> **Study text**
'''

Salona Archaeological Site
Solin, Croatia
Salona was the capital of the Roman province of Dalmatia — a city of 60,000 people that was the largest urban centre on the eastern Adriatic and the birthplace of Emperor Diocletian (who retired to his palace in nearby Split after abdicating in 305 AD). The archaeological site, 5 kilometres north of Split in the modern town of Solin, contains the remains of the Roman city — an amphitheatre (seating 18,000), basilicas, baths, the city walls, and the necropolis where early Christian sarcophagi document the religion's spread through Dalmatia. Salona is vastly less visited than Diocletian's Palace despite being historically more significant — the ruins are spread across an open field, there are no crowds, and the experience of walking through the remains of a Roman provincial capital (with the modern suburbs visible in every direction) provides a perspective on the scale of Roman urban civilisation that the concentrated palace in Split can't convey.

Silver Gate (Porta Argentea)
Hrvojeva, Split
The Silver Gate is the eastern entrance of Diocletian's Palace — one of the four original gates, walled up during the Middle Ages and only reopened in 1952 when the rubble was cleared. The gate opens onto the Pazar (Green Market), creating one of the most evocative juxtapositions in Split where farmers' stalls of tomatoes, olives, and figs fill the shadow of a Roman gate that saw legions march through 1,700 years ago. Passing through the gate, you enter the cardo maximus (the north-south Roman axis of the palace) and immediately encounter the Peristyle ahead. The walls on either side still show Roman stonework, medieval additions, and the scars of the 1952 clearance. The gate is named 'Silver' because each of the four palace gates was named for a metal (Silver east, Golden north, Iron west, Brass south), though the origin of the tradition is unclear.

Split City Museum
Papalićeva 1, Split
The Split City Museum occupies the Papalić Palace — a 15th-century Venetian Gothic mansion tucked inside the walls of Diocletian's Palace that was designed by the same architect (Juraj Dalmatinac) who built the famous cathedral in Šibenik. The palace interior, with its courtyard, stone staircase, and carved window frames, is itself the museum's most valuable artifact — a rare surviving example of the domestic architecture that Split's medieval patricians built inside the Roman shell. The collection traces Split's history from the Greek colony at Salona (before the Romans arrived) through the Venetian period, the Habsburg era, and the 20th-century wars that shaped modern Croatia. The top-floor exhibits on the 1991-1995 Homeland War include objects, photographs, and video testimony that provide crucial context for understanding Split's role in Croatia's independence struggle — context that the sunny tourist face of the city often obscures.

Split Fish Market
5 Obrov, Grad, Split, 21000, Croatia
The Peškarija (fish market) is housed in a elegant early 20th-century building on the harbour front, just outside the western wall of the palace. The market opens early morning when the fishermen bring in the night's catch, and the displays — whole branzino (sea bass), orada (sea bream), octopus, squid, sardines, and the shellfish that the Adriatic produces in abundance — represent the raw ingredients of Dalmatian cuisine. The market provides the most direct connection between Split's harbour (still a working fishing port despite the tourism) and its tables.

Trogir (Day Trip)

'''

> **Tasks and exercises**
A. From the Split sightseeing guide above, list the four gates of Diocletian's Palace with the compass direction of each.
B. Write the next part of the Split sightseeing guide, starting after its final heading, "Trogir (Day Trip)".

> **Extracted data**
'''

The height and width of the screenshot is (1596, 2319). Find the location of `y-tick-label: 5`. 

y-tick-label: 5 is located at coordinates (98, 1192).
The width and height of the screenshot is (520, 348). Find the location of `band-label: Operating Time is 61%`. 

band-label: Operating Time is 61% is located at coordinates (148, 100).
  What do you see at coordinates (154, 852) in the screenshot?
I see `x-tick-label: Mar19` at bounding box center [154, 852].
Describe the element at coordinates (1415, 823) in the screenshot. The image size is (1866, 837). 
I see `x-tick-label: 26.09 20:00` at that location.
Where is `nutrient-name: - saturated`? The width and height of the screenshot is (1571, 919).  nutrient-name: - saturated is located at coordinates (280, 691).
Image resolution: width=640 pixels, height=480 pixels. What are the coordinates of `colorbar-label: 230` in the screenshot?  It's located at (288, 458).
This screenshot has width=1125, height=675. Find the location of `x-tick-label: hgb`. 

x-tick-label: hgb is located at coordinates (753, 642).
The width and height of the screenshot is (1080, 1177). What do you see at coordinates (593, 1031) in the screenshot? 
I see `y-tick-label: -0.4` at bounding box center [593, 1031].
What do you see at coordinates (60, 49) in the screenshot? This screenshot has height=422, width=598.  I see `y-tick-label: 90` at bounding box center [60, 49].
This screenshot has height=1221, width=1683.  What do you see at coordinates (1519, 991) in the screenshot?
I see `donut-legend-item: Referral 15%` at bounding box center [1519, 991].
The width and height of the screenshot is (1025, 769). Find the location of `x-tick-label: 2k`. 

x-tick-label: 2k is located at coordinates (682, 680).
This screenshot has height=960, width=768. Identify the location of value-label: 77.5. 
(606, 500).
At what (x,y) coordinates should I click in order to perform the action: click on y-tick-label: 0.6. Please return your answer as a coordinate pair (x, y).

'''

> **Results for each task**
A. Silver Gate (east), Golden Gate (north), Iron Gate (west), Brass Gate (south)

B.
Trogir, Croatia
Trogir is a UNESCO World Heritage medieval town on a small island connected by bridges to the mainland 27 kilometres west of Split — a Venetian-influenced stone town whose old town is so densely packed with Romanesque and Gothic architecture that it earns the nickname 'museum town.' Trogir was founded by Greek colonists in the 3rd century BC (originally called Tragurion), and its continuous occupation for 2,300 years has produced a remarkable layer cake of architecture. The centrepiece is the 13th-century Cathedral of St. Lawrence, whose main portal was carved by Master Radovan in 1240 — one of the finest surviving works of medieval Dalmatian sculpture, with an Adam and Eve flanking lions and intricate biblical scenes. The cathedral's 47-metre bell tower (climbed via a hair-raising narrow staircase) provides panoramic views of the island, the bridges, and the Čiovo peninsula opposite. Trogir is easily reached by local bus in about 35 minutes.

Varos Neighbourhood
Varoš, Split, Croatia
Varoš is Split's oldest neighbourhood outside the Roman palace — a hillside tangle of narrow alleys, stone houses, and tiny piazzas that grew up in the 7th century when refugees from the sacked Roman city of Salona settled around the palace walls. The neighbourhood climbs the slope between the old town and Marjan hill, and its pedestrian-only lanes (too narrow for any car) provide the most atmospheric domestic architecture in Split. The tiny Church of St. Nicholas (Sveti Nikola), built in the 11th century, is one of Dalmatia's earliest Romanesque churches and sits at the edge of Varoš on the way up to Marjan. The neighbourhood still has a working-class, lived-in quality that the polished Riva lacks — laundry hangs from balconies, cats doze on windowsills, and locals stop to chat in the alleys in a way that makes Varoš feel like the Split of 50 years ago.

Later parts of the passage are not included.